Problem to solve:
Copy out the data below, all of it, exactly.

== Data for this task

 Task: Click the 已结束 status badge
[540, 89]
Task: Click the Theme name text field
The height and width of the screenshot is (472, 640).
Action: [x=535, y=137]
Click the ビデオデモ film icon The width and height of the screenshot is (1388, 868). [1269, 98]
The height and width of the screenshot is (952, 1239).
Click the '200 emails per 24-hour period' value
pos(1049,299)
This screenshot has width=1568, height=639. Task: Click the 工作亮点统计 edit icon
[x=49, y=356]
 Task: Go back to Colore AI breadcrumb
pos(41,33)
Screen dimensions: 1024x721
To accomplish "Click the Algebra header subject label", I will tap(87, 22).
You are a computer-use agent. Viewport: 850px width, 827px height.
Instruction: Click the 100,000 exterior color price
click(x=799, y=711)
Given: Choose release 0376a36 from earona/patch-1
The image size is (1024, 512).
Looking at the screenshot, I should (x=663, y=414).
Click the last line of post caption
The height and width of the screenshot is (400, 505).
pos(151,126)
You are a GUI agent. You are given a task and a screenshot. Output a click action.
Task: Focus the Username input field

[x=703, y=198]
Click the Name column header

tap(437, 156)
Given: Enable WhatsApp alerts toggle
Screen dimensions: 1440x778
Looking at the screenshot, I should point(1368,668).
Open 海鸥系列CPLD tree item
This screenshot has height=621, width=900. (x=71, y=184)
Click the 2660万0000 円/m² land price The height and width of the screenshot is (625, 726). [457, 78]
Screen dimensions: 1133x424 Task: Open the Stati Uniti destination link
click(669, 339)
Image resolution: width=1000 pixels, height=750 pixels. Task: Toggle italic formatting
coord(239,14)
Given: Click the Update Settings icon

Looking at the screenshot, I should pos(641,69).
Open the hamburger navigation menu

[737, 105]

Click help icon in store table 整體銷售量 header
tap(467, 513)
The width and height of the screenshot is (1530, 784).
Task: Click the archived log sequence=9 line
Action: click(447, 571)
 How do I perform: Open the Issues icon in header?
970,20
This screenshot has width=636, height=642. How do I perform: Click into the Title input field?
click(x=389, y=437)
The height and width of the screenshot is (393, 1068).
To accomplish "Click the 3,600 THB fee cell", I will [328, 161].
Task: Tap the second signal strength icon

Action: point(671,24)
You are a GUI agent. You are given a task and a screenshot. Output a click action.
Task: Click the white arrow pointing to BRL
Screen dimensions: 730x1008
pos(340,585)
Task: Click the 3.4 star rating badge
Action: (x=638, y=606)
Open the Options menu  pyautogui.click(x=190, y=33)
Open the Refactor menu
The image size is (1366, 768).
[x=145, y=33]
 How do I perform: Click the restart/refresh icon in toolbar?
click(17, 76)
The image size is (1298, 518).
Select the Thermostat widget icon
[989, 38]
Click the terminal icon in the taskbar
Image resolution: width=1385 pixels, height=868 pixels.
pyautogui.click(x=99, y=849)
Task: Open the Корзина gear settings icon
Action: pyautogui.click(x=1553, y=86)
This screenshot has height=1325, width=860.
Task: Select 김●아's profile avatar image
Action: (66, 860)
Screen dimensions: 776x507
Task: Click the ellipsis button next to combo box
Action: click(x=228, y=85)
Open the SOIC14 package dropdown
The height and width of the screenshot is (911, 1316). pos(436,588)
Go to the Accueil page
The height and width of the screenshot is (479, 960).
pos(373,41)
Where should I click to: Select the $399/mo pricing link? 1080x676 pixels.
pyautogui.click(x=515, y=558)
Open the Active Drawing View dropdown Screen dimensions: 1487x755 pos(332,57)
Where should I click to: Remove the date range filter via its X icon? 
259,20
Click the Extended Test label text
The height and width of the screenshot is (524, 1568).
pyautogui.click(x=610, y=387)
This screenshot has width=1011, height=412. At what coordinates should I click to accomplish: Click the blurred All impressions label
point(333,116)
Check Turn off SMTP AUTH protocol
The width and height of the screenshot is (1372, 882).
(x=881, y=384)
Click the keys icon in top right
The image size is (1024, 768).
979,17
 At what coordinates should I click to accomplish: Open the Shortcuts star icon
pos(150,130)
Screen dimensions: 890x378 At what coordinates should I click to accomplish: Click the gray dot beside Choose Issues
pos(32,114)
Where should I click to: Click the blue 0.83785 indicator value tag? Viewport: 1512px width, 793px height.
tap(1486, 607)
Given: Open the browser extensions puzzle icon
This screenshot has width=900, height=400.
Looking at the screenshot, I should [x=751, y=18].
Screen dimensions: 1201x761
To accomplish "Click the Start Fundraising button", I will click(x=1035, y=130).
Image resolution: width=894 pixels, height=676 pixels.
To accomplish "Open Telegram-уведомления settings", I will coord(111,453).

====

Solution below:
 Task: Click the 已结束 status badge
[540, 89]
Task: Click the Theme name text field
The height and width of the screenshot is (472, 640).
Action: [x=535, y=137]
Click the ビデオデモ film icon The width and height of the screenshot is (1388, 868). [1269, 98]
The height and width of the screenshot is (952, 1239).
Click the '200 emails per 24-hour period' value
pos(1049,299)
This screenshot has width=1568, height=639. Task: Click the 工作亮点统计 edit icon
[x=49, y=356]
 Task: Go back to Colore AI breadcrumb
pos(41,33)
Screen dimensions: 1024x721
To accomplish "Click the Algebra header subject label", I will tap(87, 22).
You are a computer-use agent. Viewport: 850px width, 827px height.
Instruction: Click the 100,000 exterior color price
click(x=799, y=711)
Given: Choose release 0376a36 from earona/patch-1
The image size is (1024, 512).
Looking at the screenshot, I should (x=663, y=414).
Click the last line of post caption
The height and width of the screenshot is (400, 505).
pos(151,126)
You are a GUI agent. You are given a task and a screenshot. Output a click action.
Task: Focus the Username input field

[x=703, y=198]
Click the Name column header

tap(437, 156)
Given: Enable WhatsApp alerts toggle
Screen dimensions: 1440x778
Looking at the screenshot, I should point(1368,668).
Open 海鸥系列CPLD tree item
This screenshot has height=621, width=900. (x=71, y=184)
Click the 2660万0000 円/m² land price The height and width of the screenshot is (625, 726). [457, 78]
Screen dimensions: 1133x424 Task: Open the Stati Uniti destination link
click(669, 339)
Image resolution: width=1000 pixels, height=750 pixels. Task: Toggle italic formatting
coord(239,14)
Given: Click the Update Settings icon

Looking at the screenshot, I should pos(641,69).
Open the hamburger navigation menu

[737, 105]

Click help icon in store table 整體銷售量 header
tap(467, 513)
The width and height of the screenshot is (1530, 784).
Task: Click the archived log sequence=9 line
Action: click(447, 571)
 How do I perform: Open the Issues icon in header?
970,20
This screenshot has width=636, height=642. How do I perform: Click into the Title input field?
click(x=389, y=437)
The height and width of the screenshot is (393, 1068).
To accomplish "Click the 3,600 THB fee cell", I will [328, 161].
Task: Tap the second signal strength icon

Action: point(671,24)
You are a GUI agent. You are given a task and a screenshot. Output a click action.
Task: Click the white arrow pointing to BRL
Screen dimensions: 730x1008
pos(340,585)
Task: Click the 3.4 star rating badge
Action: (x=638, y=606)
Open the Options menu  pyautogui.click(x=190, y=33)
Open the Refactor menu
The image size is (1366, 768).
[x=145, y=33]
 How do I perform: Click the restart/refresh icon in toolbar?
click(17, 76)
The image size is (1298, 518).
Select the Thermostat widget icon
[989, 38]
Click the terminal icon in the taskbar
Image resolution: width=1385 pixels, height=868 pixels.
pyautogui.click(x=99, y=849)
Task: Open the Корзина gear settings icon
Action: pyautogui.click(x=1553, y=86)
This screenshot has height=1325, width=860.
Task: Select 김●아's profile avatar image
Action: (66, 860)
Screen dimensions: 776x507
Task: Click the ellipsis button next to combo box
Action: click(x=228, y=85)
Open the SOIC14 package dropdown
The height and width of the screenshot is (911, 1316). pos(436,588)
Go to the Accueil page
The height and width of the screenshot is (479, 960).
pos(373,41)
Where should I click to: Select the $399/mo pricing link? 1080x676 pixels.
pyautogui.click(x=515, y=558)
Open the Active Drawing View dropdown Screen dimensions: 1487x755 pos(332,57)
Where should I click to: Remove the date range filter via its X icon? 
259,20
Click the Extended Test label text
The height and width of the screenshot is (524, 1568).
pyautogui.click(x=610, y=387)
This screenshot has width=1011, height=412. At what coordinates should I click to accomplish: Click the blurred All impressions label
point(333,116)
Check Turn off SMTP AUTH protocol
The width and height of the screenshot is (1372, 882).
(x=881, y=384)
Click the keys icon in top right
The image size is (1024, 768).
979,17
 At what coordinates should I click to accomplish: Open the Shortcuts star icon
pos(150,130)
Screen dimensions: 890x378 At what coordinates should I click to accomplish: Click the gray dot beside Choose Issues
pos(32,114)
Where should I click to: Click the blue 0.83785 indicator value tag? Viewport: 1512px width, 793px height.
tap(1486, 607)
Given: Open the browser extensions puzzle icon
This screenshot has width=900, height=400.
Looking at the screenshot, I should [x=751, y=18].
Screen dimensions: 1201x761
To accomplish "Click the Start Fundraising button", I will click(x=1035, y=130).
Image resolution: width=894 pixels, height=676 pixels.
To accomplish "Open Telegram-уведомления settings", I will coord(111,453).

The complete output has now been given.